I imagine that the way pain and injury shape your relationship to practice depends heavily on your personality and the nature of the injury, so not every old-timer’s experience would resonate with every student.

I don’t know. With my modest experience, I can say that astanga practice has been often different in the presence of pain. For the past months, it’s been about inner “research” both physical and psycho-emotional, rather than the ecstatic, touching-the-infinite experiences that made me an addict. Pain has a way of taking up my attention, and I think that it’s a good idea to allow it do just that when it’s here.

Over time, this has changed my relationship to the practice more than I can say. I don’t think it’s made me more committed, but revealed that the habit was already set at the level of taken- for- grantedness and I’m as likely to quit this morning ritual as I am to give up brushing my teeth.

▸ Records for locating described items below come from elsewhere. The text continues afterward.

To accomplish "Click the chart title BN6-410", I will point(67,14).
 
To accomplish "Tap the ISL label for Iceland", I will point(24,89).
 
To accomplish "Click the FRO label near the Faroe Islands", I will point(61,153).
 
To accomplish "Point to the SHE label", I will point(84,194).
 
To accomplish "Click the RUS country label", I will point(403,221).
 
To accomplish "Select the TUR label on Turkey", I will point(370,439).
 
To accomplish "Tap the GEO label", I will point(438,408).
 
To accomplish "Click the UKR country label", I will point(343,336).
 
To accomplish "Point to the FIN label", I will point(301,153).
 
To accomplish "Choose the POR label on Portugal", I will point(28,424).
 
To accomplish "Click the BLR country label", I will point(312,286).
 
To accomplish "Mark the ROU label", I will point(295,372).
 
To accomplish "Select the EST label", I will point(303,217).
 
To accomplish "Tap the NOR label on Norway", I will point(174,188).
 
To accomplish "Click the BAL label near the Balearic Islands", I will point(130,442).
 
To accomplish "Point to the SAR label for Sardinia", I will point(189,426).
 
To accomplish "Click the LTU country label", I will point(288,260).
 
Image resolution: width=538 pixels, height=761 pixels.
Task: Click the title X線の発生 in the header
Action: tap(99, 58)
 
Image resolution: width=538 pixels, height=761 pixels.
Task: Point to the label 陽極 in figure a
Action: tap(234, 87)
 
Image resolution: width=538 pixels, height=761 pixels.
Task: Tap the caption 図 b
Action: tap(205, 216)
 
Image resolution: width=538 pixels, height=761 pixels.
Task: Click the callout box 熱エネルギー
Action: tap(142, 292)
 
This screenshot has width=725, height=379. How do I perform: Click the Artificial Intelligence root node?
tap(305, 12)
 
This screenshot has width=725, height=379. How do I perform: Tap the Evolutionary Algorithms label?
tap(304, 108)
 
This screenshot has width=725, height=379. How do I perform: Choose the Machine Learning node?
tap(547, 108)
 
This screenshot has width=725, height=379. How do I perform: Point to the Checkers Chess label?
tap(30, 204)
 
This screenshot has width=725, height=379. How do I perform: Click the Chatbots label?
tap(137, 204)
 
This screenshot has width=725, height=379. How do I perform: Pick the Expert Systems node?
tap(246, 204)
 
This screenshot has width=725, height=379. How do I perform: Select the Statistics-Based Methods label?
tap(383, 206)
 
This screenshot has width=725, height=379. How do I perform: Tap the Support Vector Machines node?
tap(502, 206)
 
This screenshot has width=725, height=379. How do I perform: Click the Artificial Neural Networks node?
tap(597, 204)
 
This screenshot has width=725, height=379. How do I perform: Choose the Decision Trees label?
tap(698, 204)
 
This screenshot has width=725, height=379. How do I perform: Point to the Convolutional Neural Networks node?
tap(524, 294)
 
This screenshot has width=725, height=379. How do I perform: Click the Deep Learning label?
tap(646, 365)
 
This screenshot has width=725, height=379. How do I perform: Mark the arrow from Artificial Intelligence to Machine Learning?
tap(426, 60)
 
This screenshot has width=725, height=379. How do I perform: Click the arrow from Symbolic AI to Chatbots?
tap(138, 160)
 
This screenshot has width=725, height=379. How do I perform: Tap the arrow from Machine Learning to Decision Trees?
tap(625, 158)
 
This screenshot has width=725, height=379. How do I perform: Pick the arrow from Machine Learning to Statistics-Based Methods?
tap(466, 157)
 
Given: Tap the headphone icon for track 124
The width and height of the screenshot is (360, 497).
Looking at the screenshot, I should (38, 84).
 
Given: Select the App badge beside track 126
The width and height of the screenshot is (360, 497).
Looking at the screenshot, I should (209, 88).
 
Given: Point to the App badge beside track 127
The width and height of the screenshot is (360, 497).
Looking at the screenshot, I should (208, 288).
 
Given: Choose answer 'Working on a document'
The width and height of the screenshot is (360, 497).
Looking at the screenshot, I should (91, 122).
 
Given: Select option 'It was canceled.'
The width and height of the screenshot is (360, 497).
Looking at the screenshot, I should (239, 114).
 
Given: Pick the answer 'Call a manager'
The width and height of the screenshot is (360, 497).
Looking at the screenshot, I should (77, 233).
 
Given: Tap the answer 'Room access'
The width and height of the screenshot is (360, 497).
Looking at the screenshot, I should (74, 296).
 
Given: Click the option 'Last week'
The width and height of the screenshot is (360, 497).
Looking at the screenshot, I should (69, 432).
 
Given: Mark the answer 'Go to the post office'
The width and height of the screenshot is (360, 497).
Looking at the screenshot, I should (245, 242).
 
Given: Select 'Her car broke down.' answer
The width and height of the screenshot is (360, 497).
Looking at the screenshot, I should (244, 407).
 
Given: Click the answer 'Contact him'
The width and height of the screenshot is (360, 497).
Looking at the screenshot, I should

That said, when the tapas are low, practice puts me less “in touch with how I’ve been treating myself” lately (in Joel Kramer’s words). Practice becomes more a refuge than an inspiration to live the rest of the day at the ashtanga standard of clarity and openness.

I’m fine with it being a refuge for a while. For months, even doing third series, I’ve experienced this as a restorative practice. I’m not sure how to explain this, but here is a comparison. My partner has done some uncharacteristic “looking out for me” this summer: learning to receive a bit of nurturing from both sources has been interesting and good. And not easy.

Most of the time, practice teaches me that life is easy. This is what I love in the astanga disposition—lightness without flightiness, quietude without clenching, sincerity without seriousness—and I’ve been lucky to find teachers who don’t need to be either disciplinarians or care-takers. Thank god. But lately practice has shown me that life is difficult sometimes, and this doesn’t make me want to break up with astanga.

Struggle was here. It tapers off. The relationship goes on.